Exercise details
Copy every line of the data exactly, keeping out any picture.

Stored data entries:
+ + + +

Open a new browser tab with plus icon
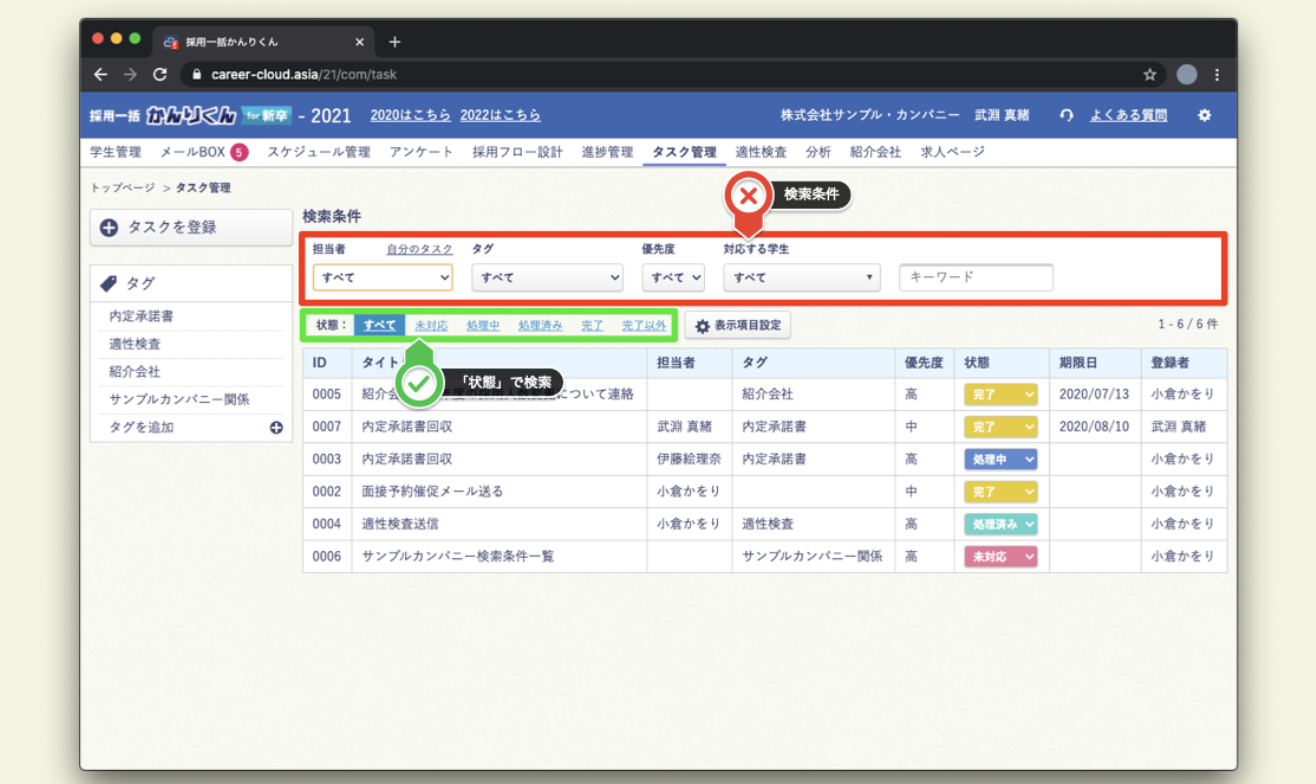The width and height of the screenshot is (1316, 784). 394,42
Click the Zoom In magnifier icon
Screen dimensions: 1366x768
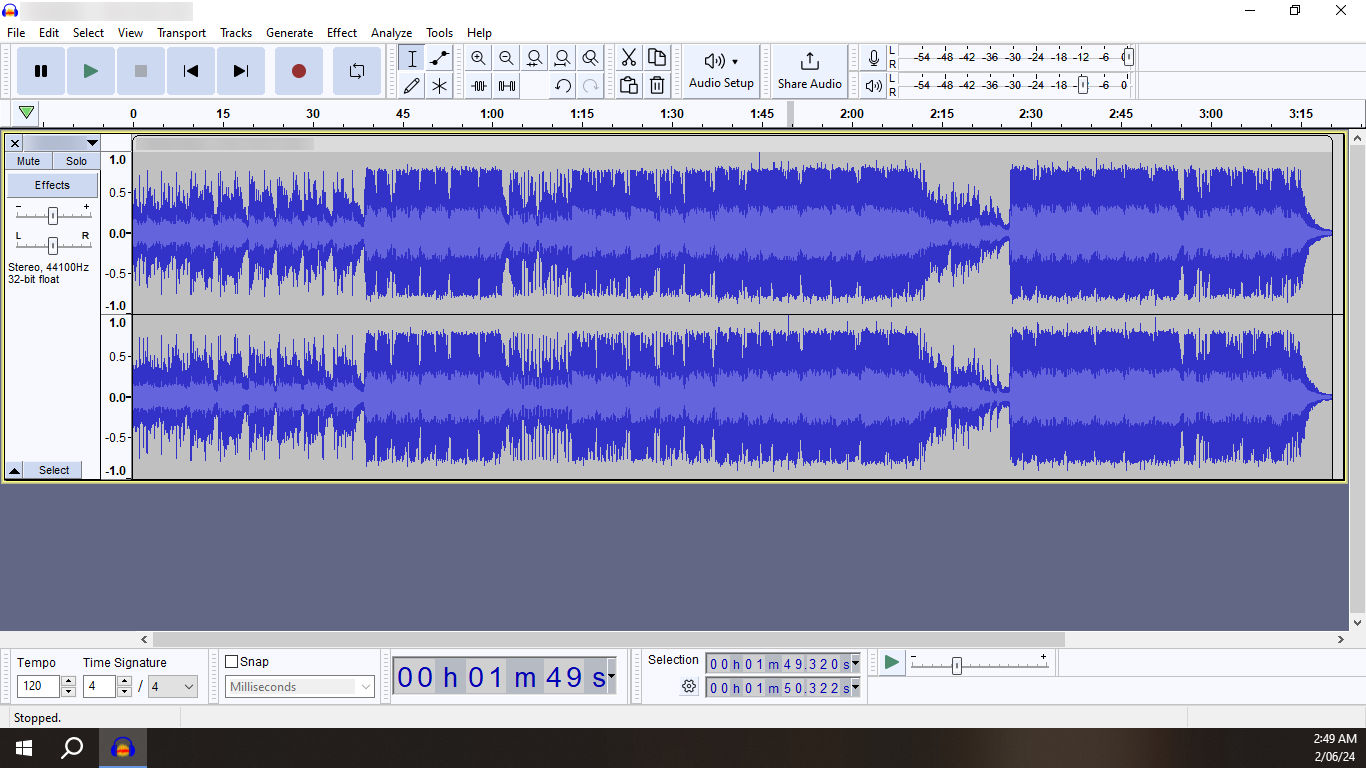tap(478, 58)
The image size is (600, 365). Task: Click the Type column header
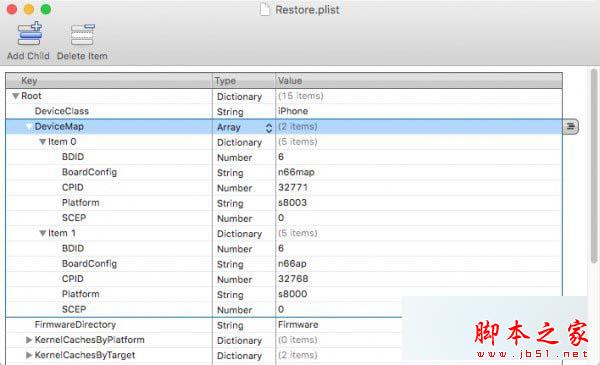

+ + + +

Answer to this exercise
Open a new browser tab with plus icon
The width and height of the screenshot is (1316, 784). 394,42
Click the Zoom In magnifier icon
Screen dimensions: 1366x768
tap(478, 58)
The image size is (600, 365). Task: Click the Type column header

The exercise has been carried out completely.